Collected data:

........

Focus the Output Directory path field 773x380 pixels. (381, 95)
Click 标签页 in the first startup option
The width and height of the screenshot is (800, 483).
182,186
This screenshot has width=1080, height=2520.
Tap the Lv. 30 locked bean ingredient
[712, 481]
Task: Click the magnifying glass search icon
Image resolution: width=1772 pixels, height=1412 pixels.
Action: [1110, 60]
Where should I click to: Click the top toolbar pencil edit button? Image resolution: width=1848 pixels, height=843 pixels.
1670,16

........

All of the lines above are to be restated word for word.

■ **Response to the task**:
Focus the Output Directory path field 773x380 pixels. (381, 95)
Click 标签页 in the first startup option
The width and height of the screenshot is (800, 483).
182,186
This screenshot has width=1080, height=2520.
Tap the Lv. 30 locked bean ingredient
[712, 481]
Task: Click the magnifying glass search icon
Image resolution: width=1772 pixels, height=1412 pixels.
Action: [1110, 60]
Where should I click to: Click the top toolbar pencil edit button? Image resolution: width=1848 pixels, height=843 pixels.
1670,16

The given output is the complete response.